Walking the talk

Talking Turkey About Trucking

This week Diesel News is attending the ARTSA Heavy Vehicle Road Safety Summit in Melbourne and the excellent turn out is being treated to an impressive roll of high powered speakers. The technical, policy and cultural issues around safety and trucks are being discussed in depth by people who know what they are talking about and have something to say on the issue.


The statistics and anecdotal evidence give us a picture of what is going on out on the roads and those involved in developing policy are in the room, and contributing. All of us involved in trucking for any amount of time have war stories about safety, or lack of it, in the industry.


At its core the issue must be about enabling a cultural change in the trucking industry, and the consignors and consignees we serve. The problem for all of these well meaning and well informed speakers is how we can communicate the message, and make it stick, to the wider community.


We don’t have to preach to the converted. We need to be communicating with those working at the coal face of trucking. We also need to get the message through to the broader community, get them to understand how to behave around trucks and what they have to think about when manoeuvring near them.


It’s not just about telling the trucking industry to think about safety, it’s about getting buy-in from the trucking workforce. Currently, the subject of safety is often met with frustration, having to sit through interminable and repetitive inductions at sites being one example. If we want a safer industry, we all have to own an attractive safety culture.
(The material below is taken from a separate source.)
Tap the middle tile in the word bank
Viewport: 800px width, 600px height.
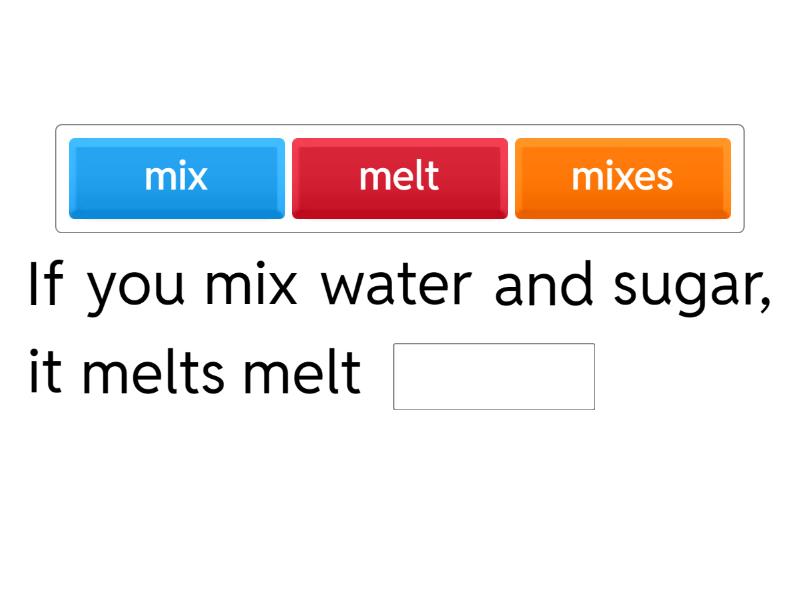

Our abject failure in communicating with the rest of the community is a common theme, here on Diesel News and the issues around safety are critical to trucking’s relationship with the general public. Over 80 per cent of the accidents involving heavy trucks and other road users, which result in fatalities, are not caused by the truck. This is a clear indication the car driver, or motor bike rider, have very little interest or knowledge of how to behave around trucks.


All of these communication objectives are related. If we had a real safety culture throughout trucking, there would be a better impression left by trucks in the public’s mind. One idiot acting aggressively on the highway will destroy the work done by hundreds of responsible and careful drivers. A simple understanding of the dynamics of a truck would save many car drivers’ lives.